# EXERCISE BRIEF
Retype, exactly as written, every line from the one containing "Task: Choose 曲线 with curve icon in submenu" through the last line of the records below, both included; skip the pictures.

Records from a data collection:

-- Opening Marker --

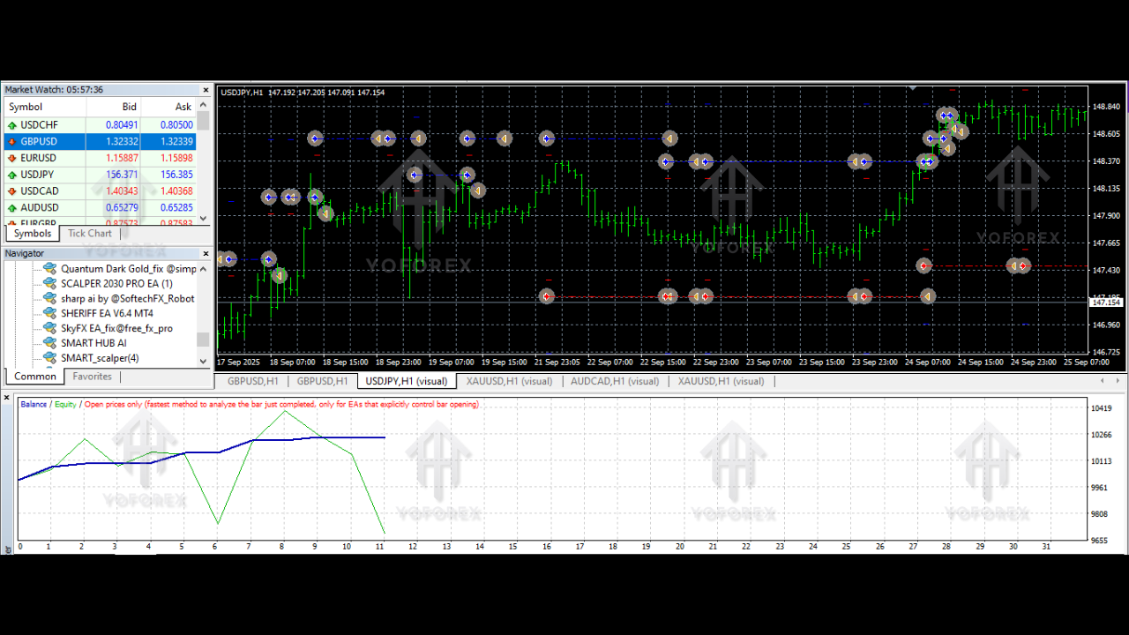
Task: Click green arrow icon next to AUDUSD
Action: 11,207
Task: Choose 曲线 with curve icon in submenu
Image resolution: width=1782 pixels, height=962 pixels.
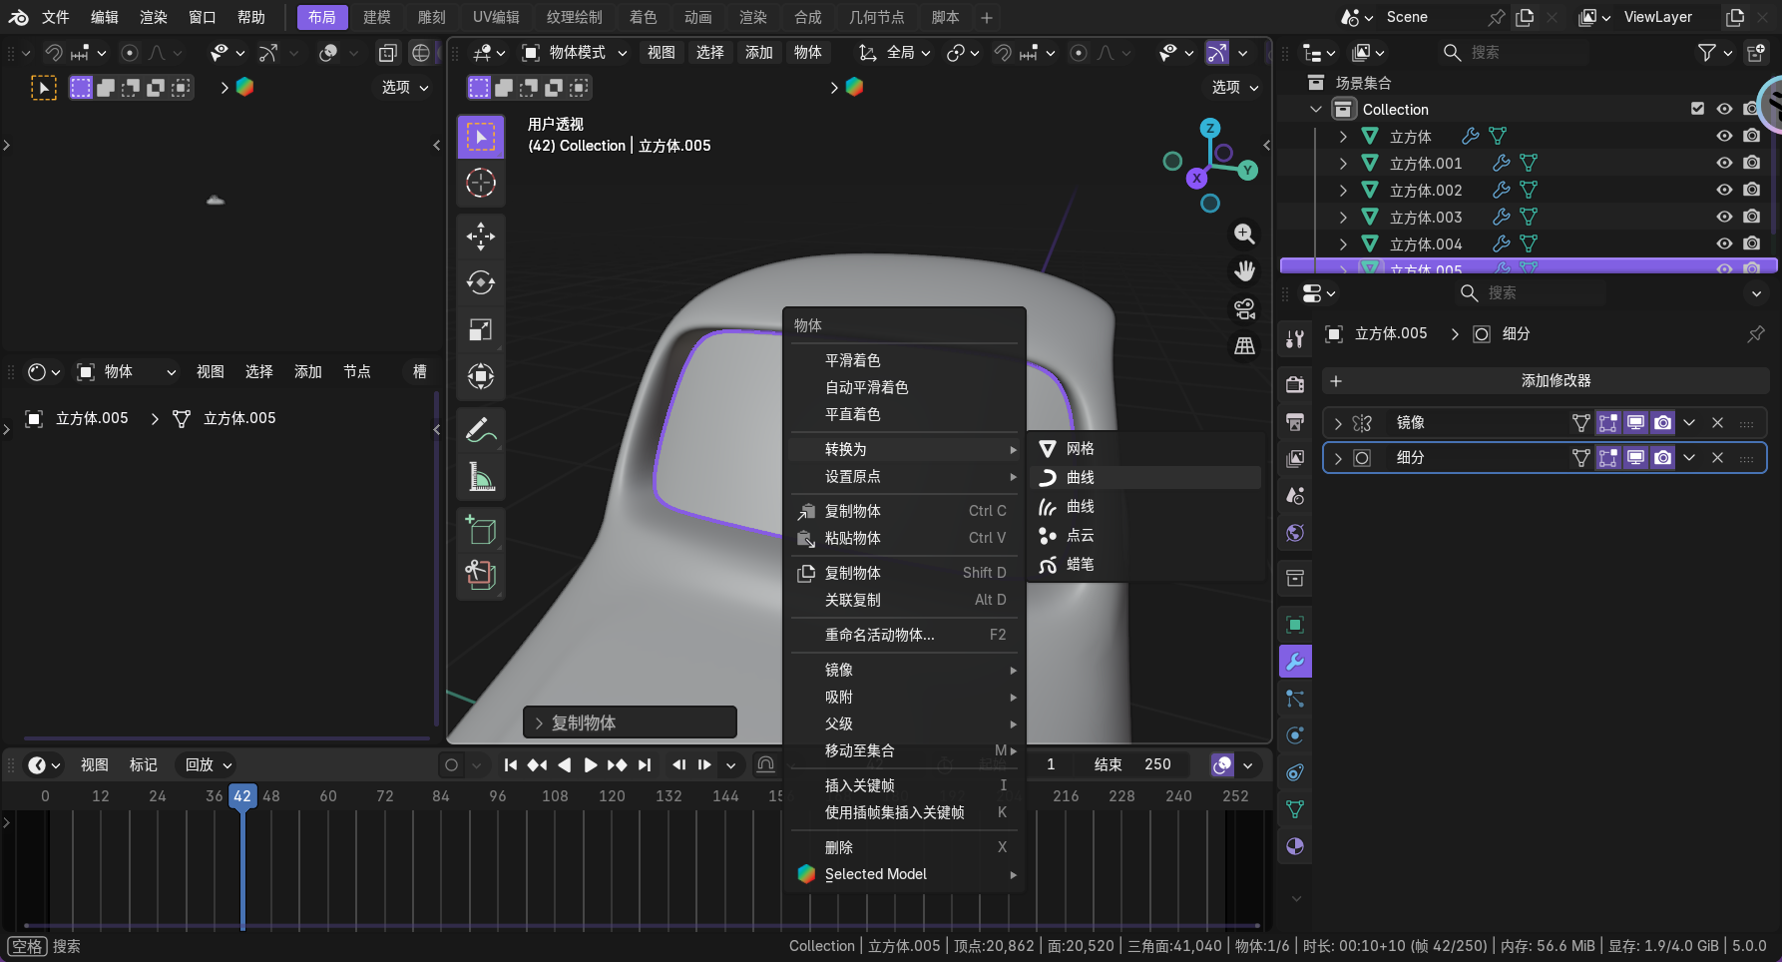Action: (1080, 478)
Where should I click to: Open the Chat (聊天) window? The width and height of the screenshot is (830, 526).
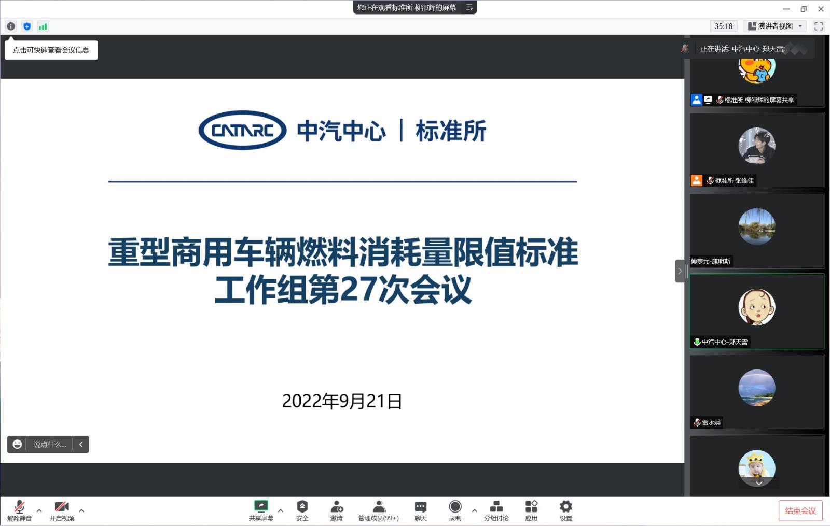(x=420, y=510)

-- Closing Marker --

# TASK RESPONSE
Task: Choose 曲线 with curve icon in submenu
Image resolution: width=1782 pixels, height=962 pixels.
Action: (1080, 478)
Where should I click to: Open the Chat (聊天) window? The width and height of the screenshot is (830, 526).
(x=420, y=510)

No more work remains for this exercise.